Spartan Capital Group is seeking a Software Engineer/ Site Reliability Engineer (SRE) to be part of the new enterprise Site Reliability Engineering (SRE)
In This Role, You Will:
Lead complex technology initiatives including those that are companywide with broad impact;
Act as a key participant in developing standards and companywide best practices for engineering complex and large scale technology solutions for technology engineering disciplines;
Design, code, test, debug, and document for projects and programs;
Review and analyze complex, large-scale technology solutions for tactical and strategic business objectives, enterprise technological environment, and technical challenges that require in-depth evaluation of multiple factors, including intangibles or unprecedented technical factors;
Make decisions in developing standard and companywide best practices for engineering and technology solutions requiring understanding of industry best practices and new technologies, influencing and leading technology team to meet deliverables and drive new initiatives;
Collaborate and consult with key technical experts, senior technology team, and external industry groups to resolve complex technical issues and achieve goals;
24x7 on call responsibilities for major incident response, ability to lead advanced troubleshooting across the stack in complex failure scenarios;
Establish the Site Reliability Engineering practice, igniting the practice, principles, and culture leading by example. Assist in training the organization by building the practice, contributing to the Spartan SRE Playbook, Engineering Academies, Tech Talks, and Demo's;
Automate key SRE metrics and IT Service Operations processes including customer impact, % availability of critical business flows, SLO/SLA adherence, error budget, automate incident process for IT Service Operations through data integrating with unified communications, alerting/notification systems;
Share support responsibilities for critical applications and customer journeys onboarded to SRE including remediation of issues through Agile, conduct blameless post mortems, root cause analysis and introduce continuous improvement solving problems once and for all with the goal of no repeats.

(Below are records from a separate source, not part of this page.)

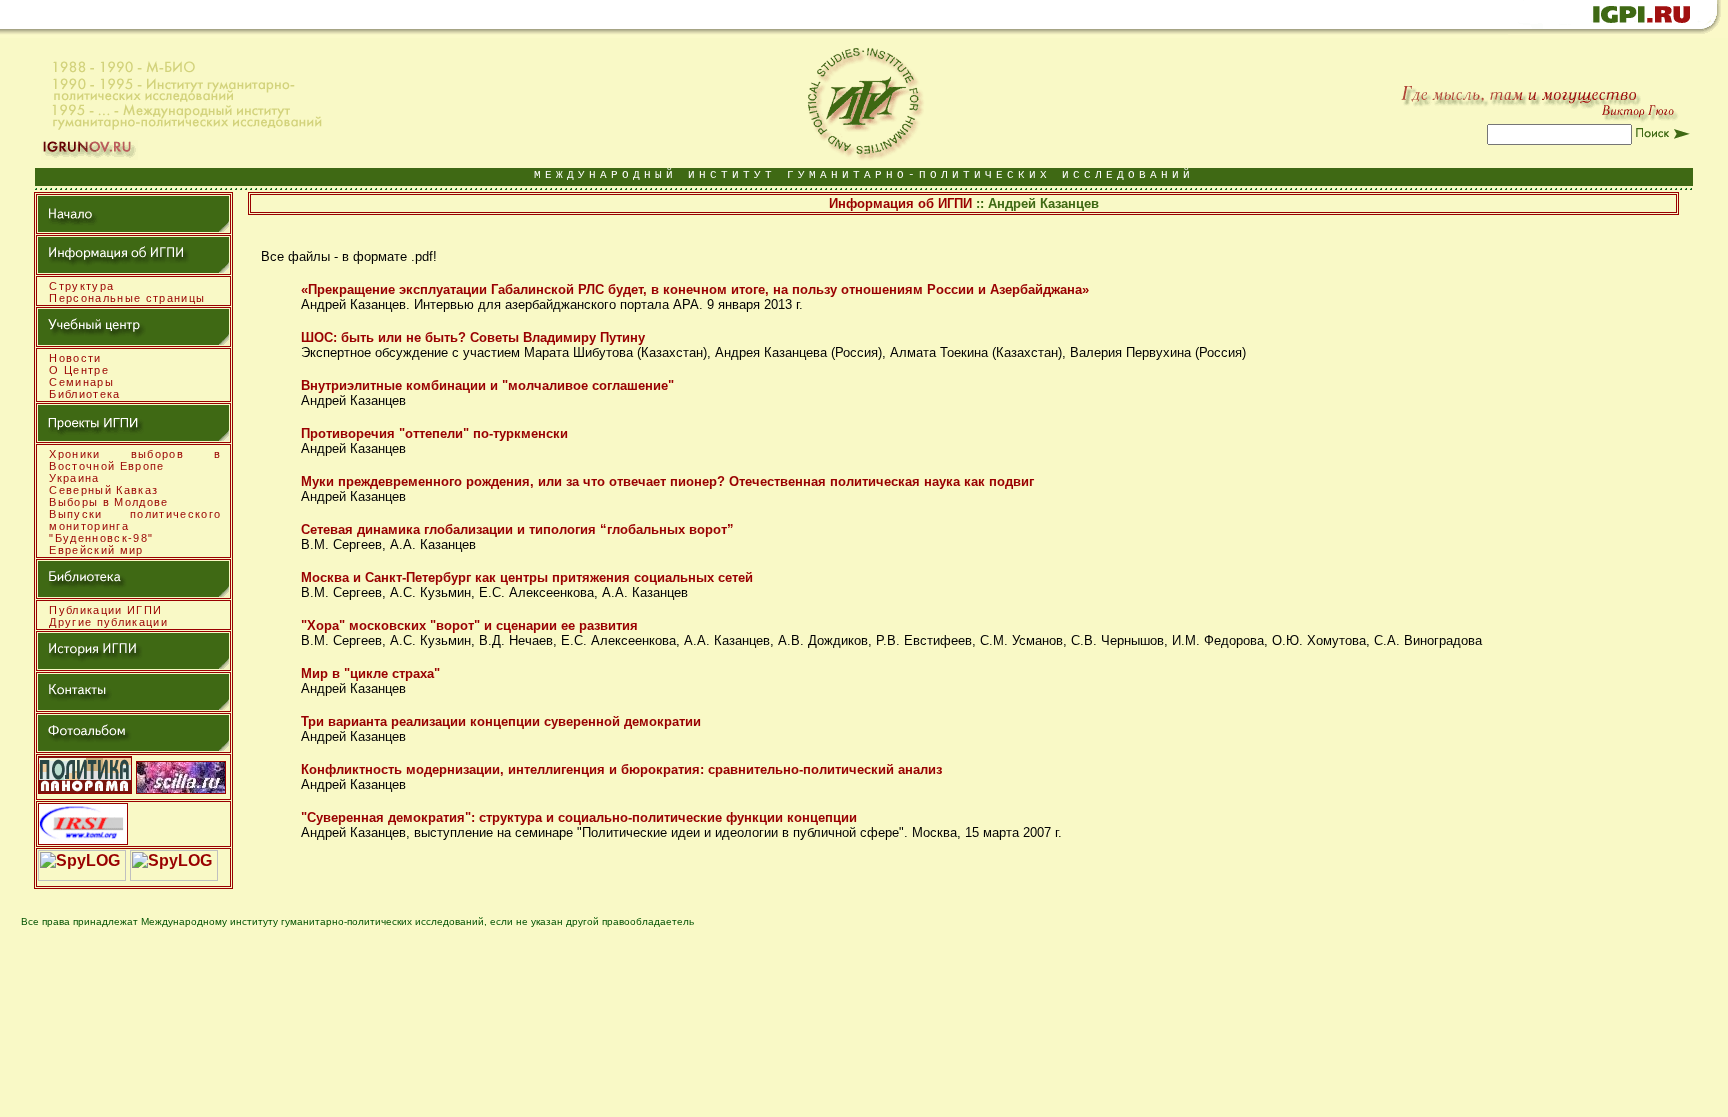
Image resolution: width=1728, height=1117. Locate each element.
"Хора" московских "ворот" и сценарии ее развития (469, 625)
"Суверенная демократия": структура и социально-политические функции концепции (579, 817)
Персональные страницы (127, 298)
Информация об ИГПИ (900, 203)
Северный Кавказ (103, 490)
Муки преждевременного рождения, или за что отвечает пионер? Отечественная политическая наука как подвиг (667, 481)
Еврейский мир (96, 550)
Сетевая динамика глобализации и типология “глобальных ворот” (517, 529)
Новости (75, 358)
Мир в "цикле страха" (370, 673)
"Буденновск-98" (101, 538)
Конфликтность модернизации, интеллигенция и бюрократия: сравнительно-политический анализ (621, 769)
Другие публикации (108, 622)
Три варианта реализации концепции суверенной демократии (501, 721)
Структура (81, 286)
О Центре (79, 370)
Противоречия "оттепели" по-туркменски (434, 433)
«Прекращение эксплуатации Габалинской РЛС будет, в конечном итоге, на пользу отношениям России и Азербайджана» (695, 289)
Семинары (81, 382)
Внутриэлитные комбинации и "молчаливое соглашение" (487, 385)
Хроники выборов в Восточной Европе (135, 460)
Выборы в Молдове (108, 502)
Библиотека (84, 394)
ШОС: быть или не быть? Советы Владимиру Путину (473, 337)
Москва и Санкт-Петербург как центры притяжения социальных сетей (527, 577)
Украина (74, 478)
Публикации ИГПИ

5+ years of Software Engineering experience.
5+ years of systems analysis experience, systems programming experience or combination of both.
5+ years of experience w/ Agile methodologies .
3+ years of experience in DevOps.
Knowledge with message systems (e.g. Apache Kafka).
Strong systems engineering and administration skills.
Experience with monitoring tools as Prometheus .
Experience working in an SOA environment.
Experience working with cloud based systems such as AWS.
Working knowledge of one or more database products (e.g. Oracle, MySQL, Mongo).